* **EXERCISE A**
From the insurance comment thread, retype the passage starting with "Most people who" and going on through "company representing them.".
* **EXERCISE B**
In the insurance comment thread, turn the paragraph that begins "The limitation of profits at the insurance company" into a short bulleted list that keeps its main facts.

* **DOCUMENT TEXT**
____________________

Actually the "Medical Loss Ratio" is the loss that the shareholders of the "investment fund" incur due to having to actually pay out benefits that they sold to the marks (the insurance customers). It is expressed as a percentage of premiums and the lower it is the more the stockholders like it.

This one tool is probably sufficient to control the insurance company takings because constant transparency is the key to proper government/popular oversight. And it will be very clear after a time that the profit motive is a detriment to insurance efficiency. It is the transparency that reduces operating costs in an endeavor totally dictated by statistics; not tricks and slight of hand.

r l love said...
This comment has been removed by the author.
r l love said...

I did not intend to say that the slight of hand was in the regulating, but instead, in the passing of the bill. And my mind is suffering from acronym overload syndrome and there is no cure.
After posting, it occurred to me that I should have said more about how what I "tried" to say relates to what you said in the last paragraph of your first comment: The MLR regulating could have a chain reaction affect that causes the insurance industry to apply pressure to the medical industry without the PO.

January 18, 2010 6:10 PM

TheTrucker said...

The limitation of profits at the insurance company will have little direct effect on payments for services at the provider level. But there is an indirect interest with or without the profit limitations. Insurance companies can negotiate provider rates based on the number of people represented. This grants a natural advantage to larger insurance companies but it grants major leverage to the insurance sector as a whole.

Most people who look at the bill they receive from a provider will notice that the insurance company has negotiated the payment for the services to a smaller percentage of that charged to the general public. This dramatically increases the cost of services to the non insured and _compels_ the non insured to join an insurance company. It is very similar to a classical "protection racket". Those who do buy in to the protection will be bankrupted by the _RATES_ they will face without the protection of an insurance company representing them.

It isn't the actual costs that bankrupt us. It is the inflated cost that we, as individuals with no "union" representation (and I use this term because it fits) have to pay for the services. And as more and more are bankrupted then the _RATES_ are driven even higher.

This is what the strong "public option" and the Medicare buy in are about. Both of these provide a "medical services buyers union" outside the for profit insurance market. This buyers union would work just like the insurance company "union" and negotiate rates for this new pool of people. Even in "high deductible" plans, the lower negotiated rates for services offset much of the premium costs.

When all are covered there are no more protection rackets and no more bankruptcies and the costs of medical services are contained. And this gets us back to WHY more people being covered by insurance of any kind will actually reduce the real costs of medical services. There just won't be enough people left without representation onto which these ridiculous fees can be foisted.

That's my story and I'm sticken to it.

run75441 said...


Actually the MLR does precisely that, in that id forces insurance companies to apply premiums to the actual costs of insuring a person. A younger person would come in at a far lower rate as a result and the 3:1 ratio for older and the 1.5:1 for self-inflicted damage would be based off of that lower rate for the younger. It is 85:1 for group coverage and 80:1 for individual coverage.

____________________

* **DATA PROVIDED**
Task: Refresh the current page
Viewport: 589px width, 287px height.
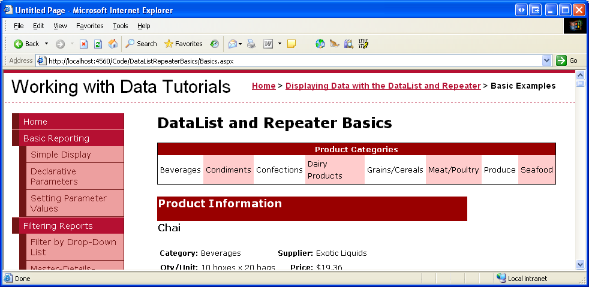Action: click(98, 44)
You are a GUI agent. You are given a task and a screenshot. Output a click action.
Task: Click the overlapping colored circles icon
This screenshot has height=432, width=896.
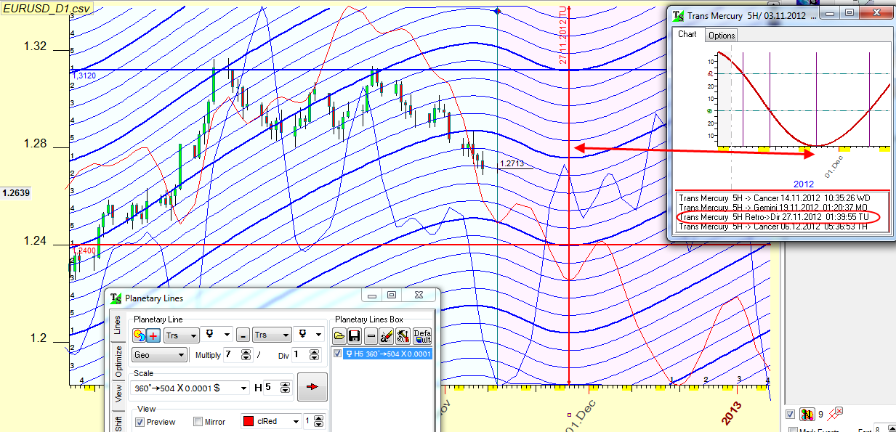(139, 335)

____________________

* **YOUR SOLUTION A**
Most people who look at the bill they receive from a provider will notice that the insurance company has negotiated the payment for the services to a smaller percentage of that charged to the general public. This dramatically increases the cost of services to the non insured and _compels_ the non insured to join an insurance company. It is very similar to a classical "protection racket". Those who do buy in to the protection will be bankrupted by the _RATES_ they will face without the protection of an insurance company representing them.

* **YOUR SOLUTION B**
- Limiting insurance company profits will have little direct effect on payments for services at the provider level.
- An indirect interest exists with or without the profit limits.
- Insurance companies can negotiate provider rates based on the number of people they represent.
- This gives larger insurers a natural advantage and gives the insurance sector as a whole major leverage.